The medical profession continues to be facing ongoing stress due to the expansion of medical knowledge, increasing patient demand, increasing administrative burdens and shortfall of physicians available to meet those needs. The need to maintain currency coupled with increasing burdens suggests that physician performance difficulties will continue to be an issue moving forward. The national rates of burnout[44] and distress, the aging of the medical profession[45, 46], and demand for physician services present challenges to physician health and wellbeing.

The aim of this exploratory study was to examine patterns of performance on a commonly used neuropsychological screening instrument in physicians with identified performance issues, both medical/technical concerns and behavioral comportment concerns who had been referred for either clinical competency evaluations or fitness for duty evaluations. On average, both groups of referred physicians showed significantly poorer performance relative to the physician comparison samples. Those with the poorest neurocognitive performance were physicians referred for deficiencies in medical, cognitive, and procedural skills, while those with behavioral comportment issues performed significantly worse than published norms for comparison physicians but significantly better than the medical/technical group.

While replication of results is warranted, the current results suggest the value of including neurocognitive screening as an element of assessment in physicians referred for any type of performance concern. This includes clinical competency issues and behavioral comportment issues. The MicroCog test may be particularly well-suited to this task as in its initial form it was developed as a screening measure for physicians.
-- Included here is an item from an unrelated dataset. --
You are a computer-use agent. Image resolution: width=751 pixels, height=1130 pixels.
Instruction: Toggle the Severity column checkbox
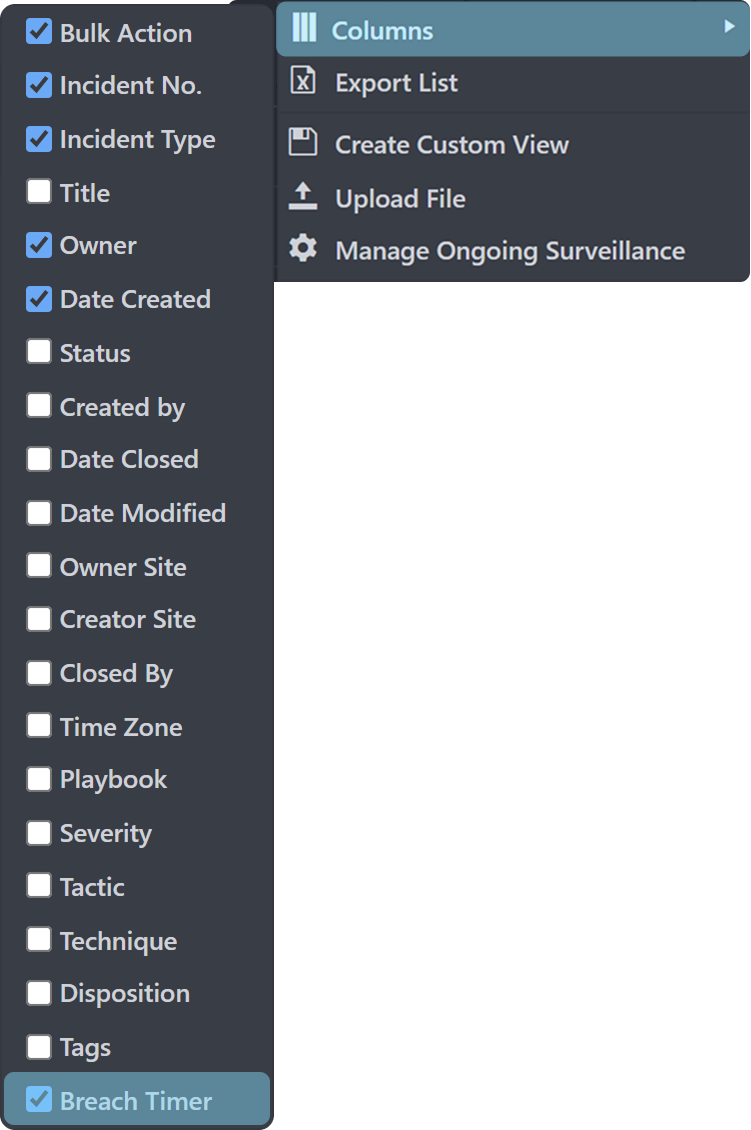39,832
There are now preliminary physician norms available[26]. The test also has the advantage that it does not require a skilled psychometrician to administer the test. The current study suggests that further study of the potential role of neurocognitive factors and by extension issues of health and wellbeing in physicians referred for behavioral comportment issues are warranted. This would include exploration of other potential neurocognitive screening instruments, evaluation of the sensitivity and specificity of various neurocognitive screening tests in this population as well as a further evaluation of patterns of neurocognitive performance by reason for referral.

Implications of the current findings at the individual physician level, suggest the benefit of including neuropsychological screening as part of fitness for duty evaluations of physicians referred for any type of performance concern. Further testing following a screening result suggestive of neuropsychological concern would be required to substantiate the findings of the screen and to determine possible patterns and etiologies. This then would inform necessary steps to remediation. This raises the possibility that referring physicians with behavioral comportment issues to some form of remediation such as coaching or remedial CME without some evaluation of neurocognitive screening, may be missing the mark as referral to such services in, absence of other forms of assessment, may be missing potential health and wellbeing issues which could be contributory. From a broader perspective, such an approach would augment traditional medical education frameworks which typically do not focus on identifying the causal factors underlying poor performance[47], particularly in the areas of poor interpersonal and communication skills, lack of professionalism, difficulty accepting feedback or difficulty fitting into the system in which the physician is delivering care.